The parties are authorised to approach the Deputy Judge
President for an urgent allocation for the hearing of Part B.
3.
The costs of the Part A proceedings will stand over for
determination in the Part B proceedings.
4.
The counterapplication is struck from the roll.”
[2]
Three applications for leave to appeal were filed, i.e.
on behalf of
Mr Tayob (first respondent), the directors of Shiva Uranium and ORE
(Oakbay Resources).
[3]
The application for leave to appeal was heard on 25 January
2024.
There is an overlap on the grounds upon which leave to appeal is
sought. In this judgment I will deal with the
topics raised in
the applications for leave to appeal. All three applications
are dealt with simultaneously in this judgment.
[4]
When the matter was called in the urgent court, all parties
were
present, and the papers were complete. None of the parties
requested time for the further filing of papers and I therefore
preceded to hear the matter, attempting to impose time limitations in
order to accommodate the hearing of the matter. It
suffices to
say that the time periods were exceeded, and argument took most of a
full day in court.
URGENCY
[5]
Each of the applicants for leave to appeal, appeal on
the grounds of
my finding that the matter was urgent.
[6]
The first respondent, one of the appointed business practitioners,
had filed a notice of termination of business rescue at the CIPC on
23 October 2023. The remaining business rescue practitioners
(the first and second applicants) disputed the legality of that
notice and brought the application on an urgent basis to restrain
the
directors of Shiva Uranium from performing any of their duties as
directors of the company other than in accordance with Chapter
6 of
the Companies Act (dealing with companies under supervision in
business rescue).
[7]
The applicants contended that the company remains in
financial
distress while the first respondent contended that it is not in
financial distress.
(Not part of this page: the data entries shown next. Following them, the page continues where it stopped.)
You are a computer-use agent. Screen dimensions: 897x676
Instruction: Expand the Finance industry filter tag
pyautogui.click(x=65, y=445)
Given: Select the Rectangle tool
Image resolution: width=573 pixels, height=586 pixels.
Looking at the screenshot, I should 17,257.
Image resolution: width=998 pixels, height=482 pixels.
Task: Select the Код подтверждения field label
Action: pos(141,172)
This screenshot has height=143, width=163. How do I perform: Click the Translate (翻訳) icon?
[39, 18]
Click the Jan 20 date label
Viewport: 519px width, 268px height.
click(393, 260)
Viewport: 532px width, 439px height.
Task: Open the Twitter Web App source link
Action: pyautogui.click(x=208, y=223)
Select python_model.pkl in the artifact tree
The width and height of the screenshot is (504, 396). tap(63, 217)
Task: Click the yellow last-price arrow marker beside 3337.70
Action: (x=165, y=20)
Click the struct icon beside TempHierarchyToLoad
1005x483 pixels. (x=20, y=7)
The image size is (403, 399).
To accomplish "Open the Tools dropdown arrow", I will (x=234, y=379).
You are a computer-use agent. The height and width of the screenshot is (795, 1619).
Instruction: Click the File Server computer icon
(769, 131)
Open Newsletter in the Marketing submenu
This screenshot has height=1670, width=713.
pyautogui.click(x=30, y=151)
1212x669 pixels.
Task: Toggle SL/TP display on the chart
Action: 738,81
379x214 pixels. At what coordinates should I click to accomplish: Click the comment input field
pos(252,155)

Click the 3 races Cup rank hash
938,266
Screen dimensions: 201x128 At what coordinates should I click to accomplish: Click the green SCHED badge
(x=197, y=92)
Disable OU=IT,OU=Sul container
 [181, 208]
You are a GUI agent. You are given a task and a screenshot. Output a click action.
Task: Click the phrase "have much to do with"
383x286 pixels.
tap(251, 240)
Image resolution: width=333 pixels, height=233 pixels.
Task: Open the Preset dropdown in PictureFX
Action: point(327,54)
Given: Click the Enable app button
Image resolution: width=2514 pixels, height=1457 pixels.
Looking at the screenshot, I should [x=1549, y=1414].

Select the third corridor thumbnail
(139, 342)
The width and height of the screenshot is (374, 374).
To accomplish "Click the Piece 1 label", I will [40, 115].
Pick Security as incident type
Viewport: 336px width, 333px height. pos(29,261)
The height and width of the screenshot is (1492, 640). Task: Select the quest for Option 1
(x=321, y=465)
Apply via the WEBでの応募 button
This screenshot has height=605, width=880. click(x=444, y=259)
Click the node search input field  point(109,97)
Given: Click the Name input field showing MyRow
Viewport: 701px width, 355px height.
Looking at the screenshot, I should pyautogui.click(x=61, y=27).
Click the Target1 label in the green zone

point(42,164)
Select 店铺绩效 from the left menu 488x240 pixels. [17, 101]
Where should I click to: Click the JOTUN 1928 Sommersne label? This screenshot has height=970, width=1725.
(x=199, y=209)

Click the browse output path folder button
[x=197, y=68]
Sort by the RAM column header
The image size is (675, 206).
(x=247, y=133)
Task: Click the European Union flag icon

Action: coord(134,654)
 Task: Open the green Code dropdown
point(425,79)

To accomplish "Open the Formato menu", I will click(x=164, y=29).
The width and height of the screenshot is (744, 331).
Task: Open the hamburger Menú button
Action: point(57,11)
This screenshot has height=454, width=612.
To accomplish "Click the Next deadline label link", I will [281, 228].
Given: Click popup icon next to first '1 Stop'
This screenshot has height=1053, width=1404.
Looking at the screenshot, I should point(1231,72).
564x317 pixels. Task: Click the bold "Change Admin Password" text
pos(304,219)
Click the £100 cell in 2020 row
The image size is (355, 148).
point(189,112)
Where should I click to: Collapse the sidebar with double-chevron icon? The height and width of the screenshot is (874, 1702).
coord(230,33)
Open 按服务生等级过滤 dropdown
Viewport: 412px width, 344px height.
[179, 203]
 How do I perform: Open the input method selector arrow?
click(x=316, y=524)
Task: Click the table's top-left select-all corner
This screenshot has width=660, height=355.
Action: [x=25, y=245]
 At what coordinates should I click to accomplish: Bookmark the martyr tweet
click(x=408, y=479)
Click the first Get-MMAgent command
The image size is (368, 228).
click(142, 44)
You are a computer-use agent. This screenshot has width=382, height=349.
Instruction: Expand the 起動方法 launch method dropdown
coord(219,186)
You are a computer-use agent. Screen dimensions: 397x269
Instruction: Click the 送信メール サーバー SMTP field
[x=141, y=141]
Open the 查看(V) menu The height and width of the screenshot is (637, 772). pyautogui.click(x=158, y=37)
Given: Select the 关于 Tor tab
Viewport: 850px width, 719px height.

Shiva Uranium is the largest
uranium mine
in the country and has been in business rescue for the past six
years. In the course of the business rescue,
litigation has
proliferated through every level of the court hierarchy pertaining to
inter alia
who the business rescue practitioners are, the
validity of substitutions of business rescue practitioners etc.
[8]
In the light thereof that the application before me represented
a
further indication of bickering between business rescue practitioners
of an important company, and as the control thereof was
in dispute, I
was satisfied that the matter had to be dealt with as a matter of
urgency. This is evident in the judgment
in which I directed
the business rescue practitioners to report to the court in Part B
proceedings, on whether the company is in
financial distress and, if
they differ, whether they have approached the court for directions in
this regard. I further granted
an order to facilitate the
expeditious hearing of Part B.
[9]
It is against this backdrop that the application for
leave to appeal
against my finding of urgency is assessed.
[10]
There is clear authority to the effect that a finding on urgency is
not
dispositive of the matter and is therefore in principle not
appealable. (See:
Lubambo v Prebyterian Church of
Africa
1994 3 SA 241
(SE) at 242H-244;
K Malao Inc v Investec
Bank
2021 JDR 0108 (GP)). In this matter the urgency was
interwoven with the facts and could not be dealt with
in limine
.
[11]
The applicants further contend that I was bound by the Practice
Directive
and erred in not refusing to hear the matter as the papers
exceeded 500 pages. The practice directive was relied upon as
granting the respondents’ rights. The practice directive
has been created to guide proceedings in the urgent court.
They
do not create rights for litigants but provide guidelines for the
administration of justice. The court has a constitutional
right to
regulate its affairs. (See: Section 173 of the Constitution,
1996)
[12]
As I had read the papers, and as the core issues appeared to be
crisp,
I decided to hear the matter rather than burden another court
with reading the papers again.
[13]
It suffices to state that I am of the view that the issues of urgency
and compliance with the practice directive are not appealable.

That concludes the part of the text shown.